On 11/9/19 8:39 AM, Steve Grubb wrote: > On Fri, 8 Nov 2019 13:39:58 -0700 > "John T Olson" <jtolson(a)us.ibm.com&gt; wrote: > >> Greetings, >> >> I have the following 2 audit rules set up: >> >> -a always,exit -F arch=b64 -S all -F exit=-EACCES -F dir=/gpfs/fs1 >> -a always,exit -F arch=b64 -S all -F exit=-EPERM -F dir=/gpfs/fs1 >> >> I have a directory structure like the following: >> >> (13:15:26) zippleback-vm1:~ # ls -la /gpfs/fs1/test/ >> total 257 >> drwx------. 3 root root 4096 Nov 7 12:46 . >> drwxr-xr-x. 15 root root 262144 Nov 7 12:50 .. >> drwx------. 2 root root 4096 Nov 7 12:46 test2 >> >> Essentially, directory "/gpfs/fs1/test/" is owned by root and has >> permissions 700. The subdirectory underneath it (with >> path /gpfs/fs1/test/test2) is also owned by root and has >> permissions 700. >> >> When I have a non-root user attempt to list the contents of >> directory "/gpfs/fs1/test/" I receive an audit message for the >> denied access. However, when the non-root user attempts to list >> the contents of the subdirectory (/gpfs/fs1/test/test2), there is >> no audit message generated. Does anyone know why this is and how I >> get audit messages in both cases? > Yes, the reason is because the path did not resolve so audit never > saw it. This has been this way for quite some time. In the past, it > was said because the path never resolved, a PATH record with all > attributes could not be generated. I have mentioned to kernel > maintainers, that the path is available as a syscall argument. > While a full PATH record cannot be generated with file attributes, > an abbreviated one could be generated. So, far...no one has saw > this as a big enough problem to fix. Personally, I think it should > be fixed. At first blush, I completely agree. However, I'm wondering if the first attempt completely failed, how would the second one even have the knowledge of the unattainable path?
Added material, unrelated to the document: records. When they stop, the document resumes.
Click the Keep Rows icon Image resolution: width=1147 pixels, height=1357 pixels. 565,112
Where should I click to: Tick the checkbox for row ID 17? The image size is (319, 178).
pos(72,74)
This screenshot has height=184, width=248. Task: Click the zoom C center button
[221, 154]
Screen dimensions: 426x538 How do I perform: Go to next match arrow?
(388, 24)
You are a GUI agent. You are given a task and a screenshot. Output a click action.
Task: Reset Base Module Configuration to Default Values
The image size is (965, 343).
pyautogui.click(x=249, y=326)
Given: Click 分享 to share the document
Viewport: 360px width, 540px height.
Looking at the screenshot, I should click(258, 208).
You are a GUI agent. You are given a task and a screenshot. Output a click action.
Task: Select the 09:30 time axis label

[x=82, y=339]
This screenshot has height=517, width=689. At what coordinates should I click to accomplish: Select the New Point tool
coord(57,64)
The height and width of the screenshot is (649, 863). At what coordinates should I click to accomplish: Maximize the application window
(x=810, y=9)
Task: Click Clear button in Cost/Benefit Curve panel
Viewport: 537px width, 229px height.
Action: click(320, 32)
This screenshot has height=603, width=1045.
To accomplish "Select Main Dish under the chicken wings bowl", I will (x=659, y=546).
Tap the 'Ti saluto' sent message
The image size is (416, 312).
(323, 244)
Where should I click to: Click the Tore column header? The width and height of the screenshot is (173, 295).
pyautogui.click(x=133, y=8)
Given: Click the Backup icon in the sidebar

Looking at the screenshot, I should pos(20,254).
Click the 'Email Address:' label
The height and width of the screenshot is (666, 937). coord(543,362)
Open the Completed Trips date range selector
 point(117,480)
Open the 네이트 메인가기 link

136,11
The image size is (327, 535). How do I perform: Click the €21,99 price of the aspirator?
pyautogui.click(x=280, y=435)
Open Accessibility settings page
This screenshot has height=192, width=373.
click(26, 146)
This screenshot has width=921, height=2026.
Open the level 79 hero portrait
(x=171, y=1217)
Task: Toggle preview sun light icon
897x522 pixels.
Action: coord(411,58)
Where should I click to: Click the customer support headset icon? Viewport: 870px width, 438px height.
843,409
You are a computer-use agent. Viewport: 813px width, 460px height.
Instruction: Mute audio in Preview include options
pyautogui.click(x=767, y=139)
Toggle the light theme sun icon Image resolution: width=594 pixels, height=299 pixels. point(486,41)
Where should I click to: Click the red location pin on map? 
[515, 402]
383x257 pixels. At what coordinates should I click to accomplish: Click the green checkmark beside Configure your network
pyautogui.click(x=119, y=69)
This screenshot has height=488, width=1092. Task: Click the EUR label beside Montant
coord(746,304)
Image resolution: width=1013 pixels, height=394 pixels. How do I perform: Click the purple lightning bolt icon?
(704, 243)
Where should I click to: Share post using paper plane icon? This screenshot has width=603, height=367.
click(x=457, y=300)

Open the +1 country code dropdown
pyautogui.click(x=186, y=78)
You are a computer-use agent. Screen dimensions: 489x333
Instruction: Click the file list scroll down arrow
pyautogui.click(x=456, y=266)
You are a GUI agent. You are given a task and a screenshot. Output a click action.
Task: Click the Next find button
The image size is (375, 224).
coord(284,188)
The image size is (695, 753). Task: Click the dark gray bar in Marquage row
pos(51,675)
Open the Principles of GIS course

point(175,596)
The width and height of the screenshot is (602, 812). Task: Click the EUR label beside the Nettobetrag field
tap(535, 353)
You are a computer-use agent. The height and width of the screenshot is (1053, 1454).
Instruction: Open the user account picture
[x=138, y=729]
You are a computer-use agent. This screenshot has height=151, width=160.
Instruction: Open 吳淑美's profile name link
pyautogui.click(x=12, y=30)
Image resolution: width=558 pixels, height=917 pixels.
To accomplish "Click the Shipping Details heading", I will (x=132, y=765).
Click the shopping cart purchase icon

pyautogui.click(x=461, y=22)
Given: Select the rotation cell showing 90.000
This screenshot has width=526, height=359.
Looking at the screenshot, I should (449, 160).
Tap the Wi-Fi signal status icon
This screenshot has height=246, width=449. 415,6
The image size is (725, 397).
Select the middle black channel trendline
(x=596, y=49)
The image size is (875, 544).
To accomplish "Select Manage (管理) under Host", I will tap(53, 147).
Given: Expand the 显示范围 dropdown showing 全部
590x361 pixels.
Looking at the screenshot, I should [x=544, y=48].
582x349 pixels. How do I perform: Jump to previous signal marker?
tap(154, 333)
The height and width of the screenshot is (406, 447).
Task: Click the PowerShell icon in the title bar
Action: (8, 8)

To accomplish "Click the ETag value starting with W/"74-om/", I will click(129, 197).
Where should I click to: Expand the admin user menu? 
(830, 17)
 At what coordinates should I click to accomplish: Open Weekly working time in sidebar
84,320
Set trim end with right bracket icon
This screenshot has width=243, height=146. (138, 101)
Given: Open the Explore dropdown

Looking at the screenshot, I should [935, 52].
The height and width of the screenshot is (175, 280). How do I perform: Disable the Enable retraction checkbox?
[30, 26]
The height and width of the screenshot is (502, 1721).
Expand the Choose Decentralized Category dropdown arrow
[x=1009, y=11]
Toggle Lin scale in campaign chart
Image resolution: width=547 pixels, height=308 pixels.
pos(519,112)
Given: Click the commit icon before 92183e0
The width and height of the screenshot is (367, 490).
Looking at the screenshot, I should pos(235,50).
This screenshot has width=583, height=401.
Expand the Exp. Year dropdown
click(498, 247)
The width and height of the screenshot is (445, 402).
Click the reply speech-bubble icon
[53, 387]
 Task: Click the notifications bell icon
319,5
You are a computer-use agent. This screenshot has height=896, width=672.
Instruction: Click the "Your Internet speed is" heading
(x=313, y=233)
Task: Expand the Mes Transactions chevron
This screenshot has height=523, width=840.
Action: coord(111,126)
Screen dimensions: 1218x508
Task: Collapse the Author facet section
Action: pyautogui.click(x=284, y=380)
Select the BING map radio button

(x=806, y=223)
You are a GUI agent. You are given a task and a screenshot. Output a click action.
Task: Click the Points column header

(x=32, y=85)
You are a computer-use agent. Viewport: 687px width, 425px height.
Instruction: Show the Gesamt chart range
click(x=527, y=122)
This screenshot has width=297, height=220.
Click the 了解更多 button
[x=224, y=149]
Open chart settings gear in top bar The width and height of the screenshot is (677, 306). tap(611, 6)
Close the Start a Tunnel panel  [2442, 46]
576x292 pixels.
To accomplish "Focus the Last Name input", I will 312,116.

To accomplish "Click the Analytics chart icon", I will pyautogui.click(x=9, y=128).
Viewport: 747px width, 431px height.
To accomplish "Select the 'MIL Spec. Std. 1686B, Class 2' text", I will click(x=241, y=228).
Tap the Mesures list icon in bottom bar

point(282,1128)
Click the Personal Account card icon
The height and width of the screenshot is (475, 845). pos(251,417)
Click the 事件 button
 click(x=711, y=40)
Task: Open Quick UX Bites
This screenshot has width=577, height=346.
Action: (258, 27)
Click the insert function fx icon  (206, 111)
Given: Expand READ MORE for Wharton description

In the real world if the first one failed (in this example /gpfs/fs1/test), because although the parent directory would list the test directory, it is not reachable. But the listing of that one would not happen at all (/gpfs/fs1/test/test2), because the non-root user had no access to the listing dir (/gpfs/fs1/test). The caller would have had to gain knowledge of its existence through other means. I wonder if even acknowledging its existence via a "denied access" event would be slightly counter-productive? The abbreviated PATH would be nice, and since it is there, sure, why not? Then, if all calls either to non-existent or say access-denied paths looked the same, then that would be fine I think. I would not be as happy if one could sniff out inaccessible directories (as opposed to non-existent) from audited events though.